Transcribe all of the records word for word, please, omitting the pictures.

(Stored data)
^^^^^^^^

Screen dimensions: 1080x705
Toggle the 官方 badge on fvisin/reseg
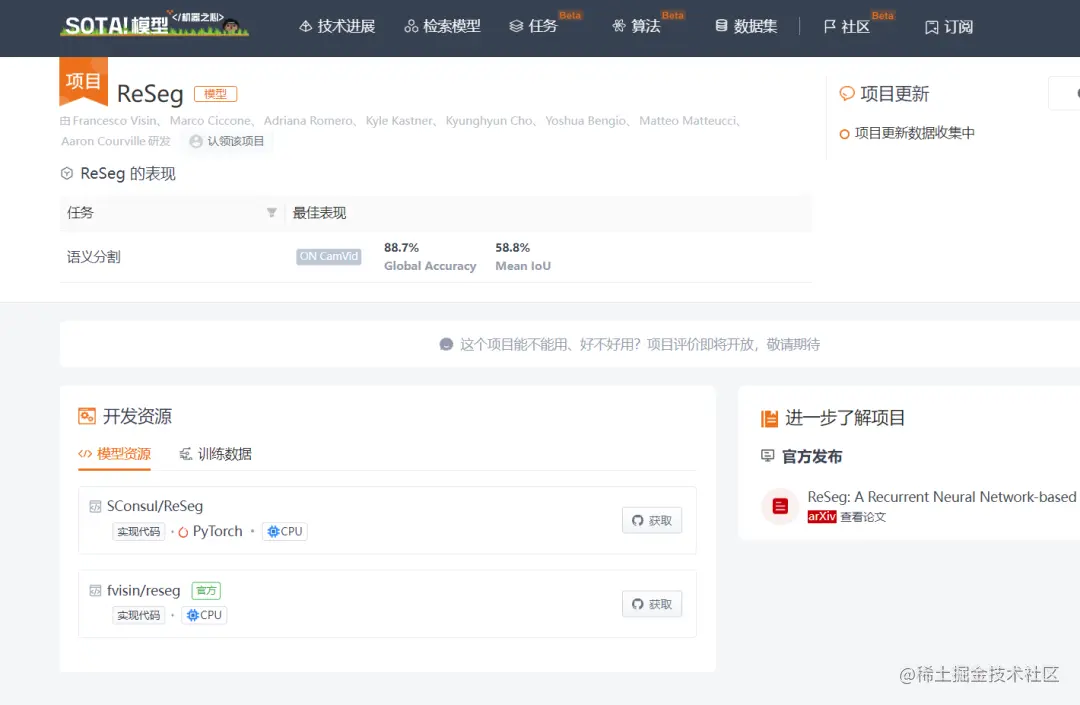[206, 590]
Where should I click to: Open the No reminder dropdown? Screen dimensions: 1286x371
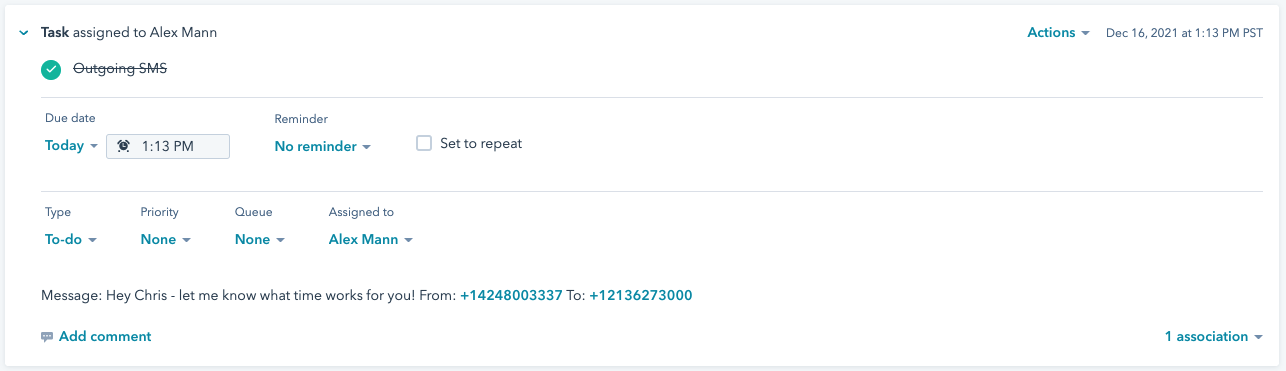323,147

^^^^^^^^

§ **TASK RESULT**:
Screen dimensions: 1080x705
Toggle the 官方 badge on fvisin/reseg
[206, 590]
Where should I click to: Open the No reminder dropdown? Screen dimensions: 1286x371
323,147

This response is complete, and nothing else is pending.